Ulusal birlik istemleri doğasında varolan ulusal duyguyla gerektiği kadar beslenmediğinden –bedene sindirilmediğinden- daha çok düşünsel alanda ezber de kalıyor. Daha somutu, Kürdlüğe yönellik iç güdülenmenin zayıf kaldığı ve bu da yeteri kadar yoğunlaşarak güçlü duyguları oluşturamadığından gerekli iticiliği sağlayamadığı ve böylece eylemlere dönüşemediği, hep söylemde kaldığı görülür. Ulusal güçlerin birliktenliği yönündeki pratikleştirme girişimleri bile tersi bir sonucun doğurduğu, duyguyla beslenen bireysel ve grupçu düşüncesinin ön plana çıktığı görülür.

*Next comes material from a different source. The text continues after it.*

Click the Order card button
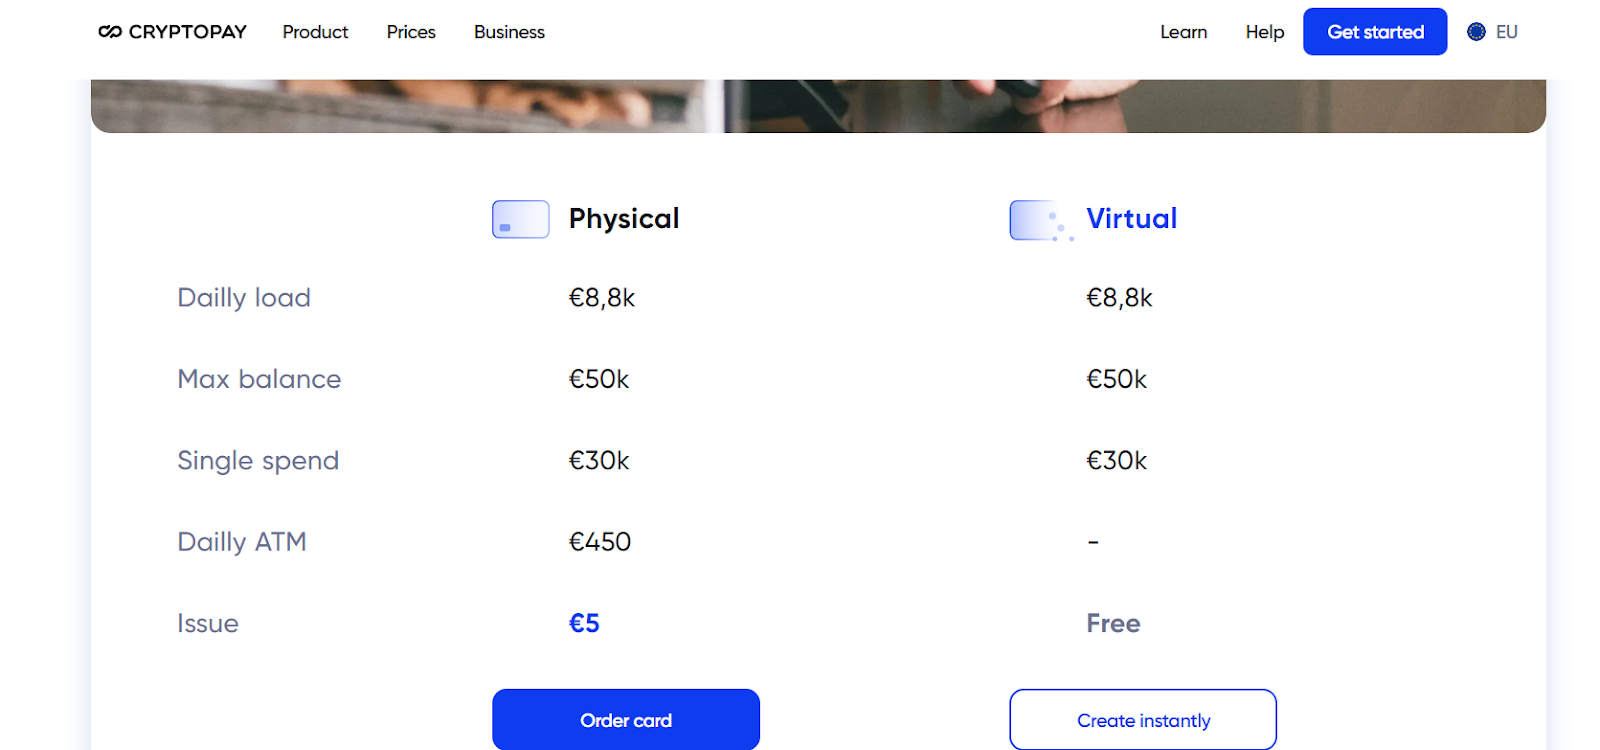 [626, 720]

Burada tahrip edilen Kürd kişilik yapısını da formüle etmek gerekiyor. Bununla ilgili bir önceki makalemde şunları yazmıştım: inkarı, asimileyle imhayı, baskıyı, şiddeti ve cezalandırmayı içinde taşıyan yüceltilen Türklüğü ve yok sayılmakla birlikte aşağılanan Kürdlüğü beyninde, bedeninde sindirilmeyle ’iki kişilikliği’ tek bünye de taşıyarak, Kürdün doğal yapısını tahrip ederek renksiz, dengesiz, silik, kaygan, güçsüz ve yetersiz kişiliksizliği yaratmakta. Ve bu giderek toplumsallaşmakta.

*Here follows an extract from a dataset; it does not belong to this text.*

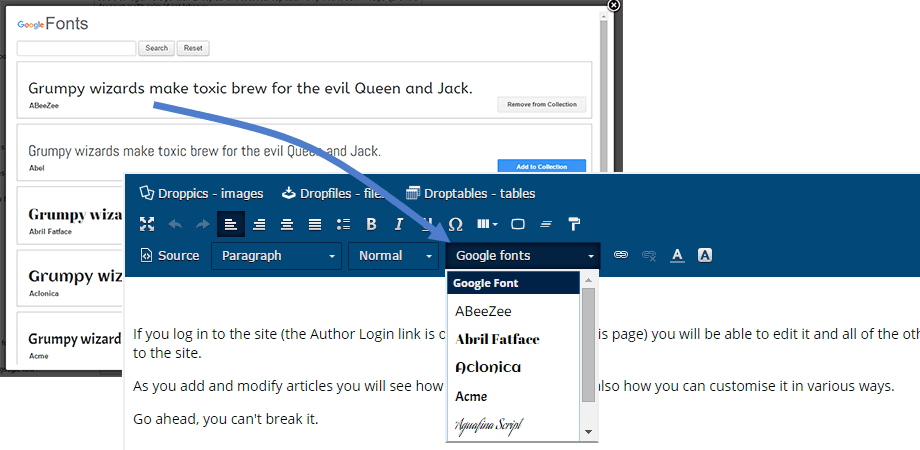Insert special character with Omega icon
This screenshot has width=920, height=450.
[456, 224]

Böylesi bir toplumsal yaşam da tahrip edilen Kürd kişiliğinin doğal yapısı ve işlevi, yalnız duygularını, hayallerini, düşüncelerini, duruş ve davranışlarını değil, bunlarla birlikte, vıcdanı ve mantıksal ölçüleri, hak ve adalet duygularnı da şekillendirmekte.
Çok kısa yüzeysel olarak değindiklerim şu anda aklıma gelenlerdır. Daha da çok eklenecekler var.
Eklenebilecekleri, belirtiklerimizin detaylandırmasını bir kenara bırakarak, yazının akışında öz olarak değindiklerimiz gözetilirse, tahrip edilen Kürd toplumun içinden çıkan ve bir parçası olan liderlerin, siyasilerin, aydınların güçsüz ve yetersizlikleriyle güçlerini kat kat aşan ve her yönüyle ileri düzeyde olan sömürgeci güçlere karşı bağımsızlık için mücadele etmenin zorlukları tahmin edilemeyecek kadar zor ve çok… Bu bir. İkincisi; Kürd ulusal güçlerin bir çatı altında birleşmelerinde, engel teşkil eden çok yönlü nedenlerin köklü olduğu, kolayca ortadan kalkamayacağı ve uluslaşma sürecinin gelişim düzeyine bağımlı olduğu görülür. Nedenlerin dışa vuran yansımalarından çıkan sonuçlarına gelecek yazımda devam edeceğim.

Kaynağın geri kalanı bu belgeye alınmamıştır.